- INFORMATION -
▬▬▬▬▬▬
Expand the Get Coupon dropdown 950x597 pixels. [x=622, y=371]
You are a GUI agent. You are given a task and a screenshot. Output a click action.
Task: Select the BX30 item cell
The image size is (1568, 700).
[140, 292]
▬▬▬▬▬▬
- WHAT IS REQUIRED -
Your job is to give the data above again exactly, in full.

- WRITTEN ANSWER -
Expand the Get Coupon dropdown 950x597 pixels. [x=622, y=371]
You are a GUI agent. You are given a task and a screenshot. Output a click action.
Task: Select the BX30 item cell
The image size is (1568, 700).
[140, 292]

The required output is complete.